Cuántas veces escuchamos a hombres y mujeres quejándose de que sienten que sus parejas no los completan, o bien de que no han conseguido hallar a «la mujer o al hombre de su vida».
Estas quejas parten de la sumisión a un prejuicio que podríamos llamar el de la «media naranja», según el cual las relaciones de pareja serían complementarias, simétricas, o sea, que una vez conseguida la reunión de «las dos mitades» todo funcionaría sobre ruedas, se habría establecido un equilibrio. Una idealización peligrosa.
Pero, si en la búsqueda de una relación amorosa parto de la base de que hay en mí un vacío, una carencia, y que se trata de encontrar otro ser que venga a llenar esa falta, debo saber que no estoy a las puertas de una relación amorosa, sino de un vínculo sacrificial y sabemos que los sacrificios tienen más que ver con el poder que con el amor.
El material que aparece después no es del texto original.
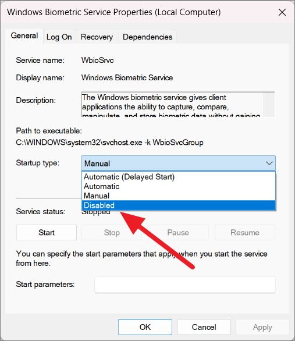Switch to the Log On tab
Screen dimensions: 295x341
pos(59,37)
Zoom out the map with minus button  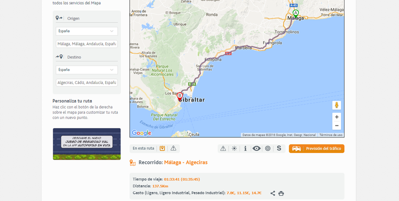pyautogui.click(x=337, y=126)
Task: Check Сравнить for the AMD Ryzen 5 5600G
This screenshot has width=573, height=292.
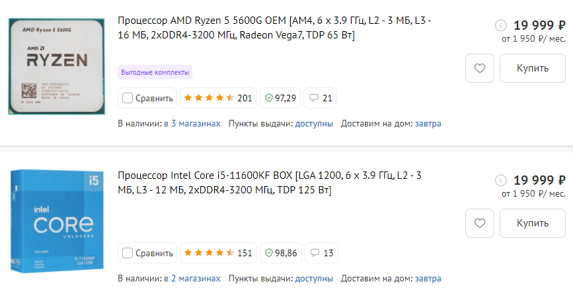Action: pos(128,99)
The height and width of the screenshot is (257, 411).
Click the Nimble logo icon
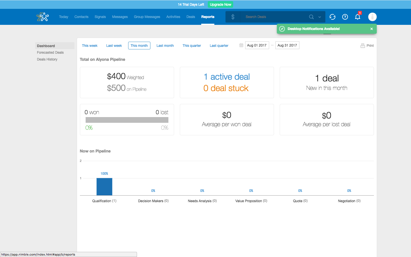click(x=43, y=17)
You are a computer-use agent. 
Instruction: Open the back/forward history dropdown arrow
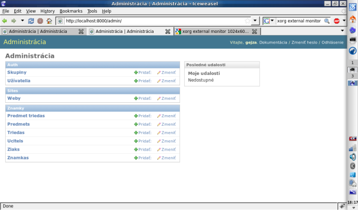tap(22, 21)
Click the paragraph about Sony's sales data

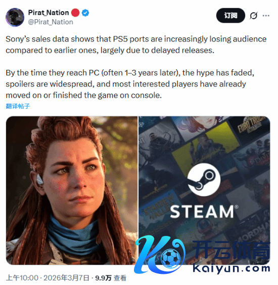coord(136,45)
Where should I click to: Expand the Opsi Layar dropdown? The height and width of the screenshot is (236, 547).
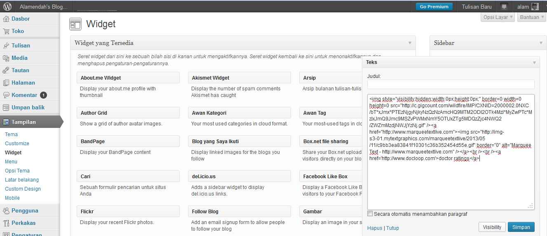tap(498, 17)
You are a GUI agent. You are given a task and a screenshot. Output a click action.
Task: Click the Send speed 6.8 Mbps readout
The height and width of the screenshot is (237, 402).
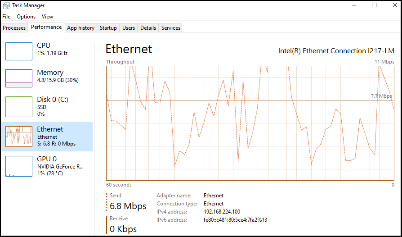128,206
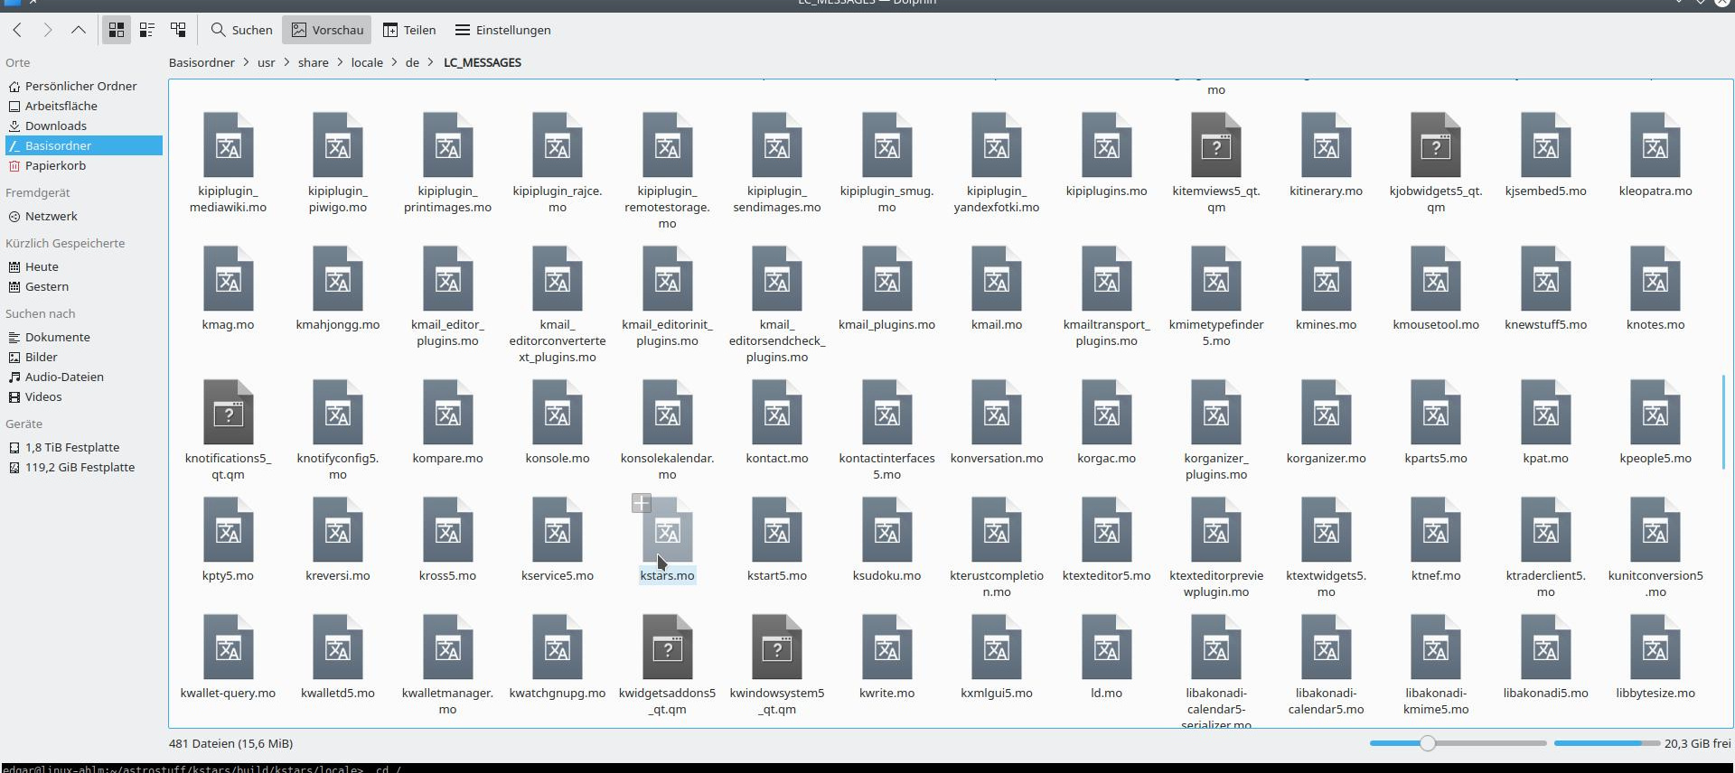1735x773 pixels.
Task: Navigate to share in breadcrumb path
Action: pyautogui.click(x=313, y=62)
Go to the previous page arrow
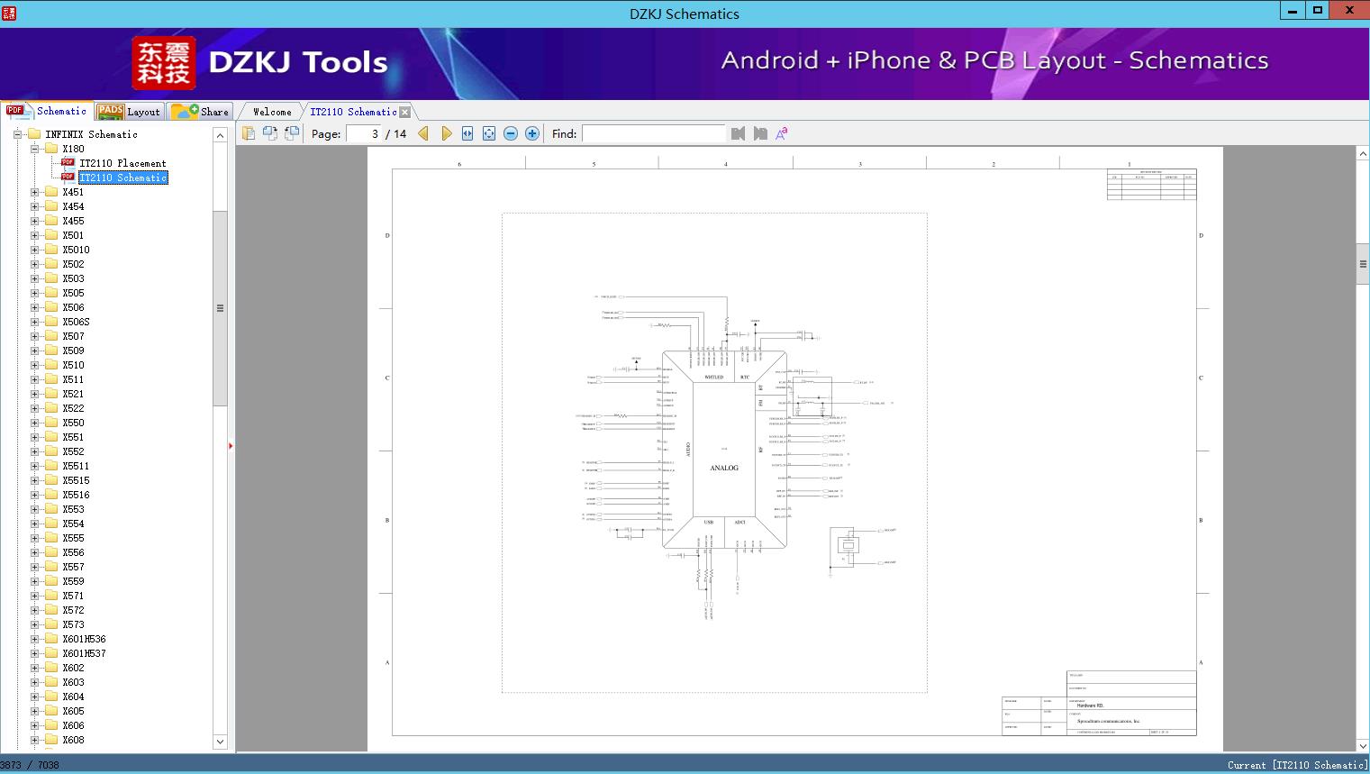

Una relación que oscilará entre la comedia de enredos y el drama a cuyo violento y trágico final tantas veces asistimos.
Hay pocos textos sobre estas cuestiones tan certeros y bien escritos como este fragmento del pensamiento de Lou Andreas-Salomé:
«Los amantes no representan mitades complementarias, ni indisolubles. Permanecer para siempre extraños el uno al otro, en una eterna proximidad, esa es la ley más profunda del amor. Cada vez que dos seres se aman, uno de los dos apenas deja una ligera marca en el otro y lo abandona a sí mismo. Lo que amamos no es más que una estrella inaccesible y el amor no deja de ser en su última esencia, una tragedia. De esta constatación surgen su fecundidad y su poder. Por fecundo que sea el arrebato amoroso, nos apasionamos por un señuelo, por una proyección imaginaria de nosotros mismos».
Atender a estas sabias palabras no es fácil, pero no atenderlas nos aboca a vivir vidas ya vividas, a no poder ni saber salir de la cárcel imaginaria donde la única elección es entre ser preso o carcelero, haciendo todo lo posible para que las cosas no cambien y, al mismo tiempo, quejándose de que las cosas no cambian. Y sabemos que la queja es una acción que garantiza que no habrá transformación.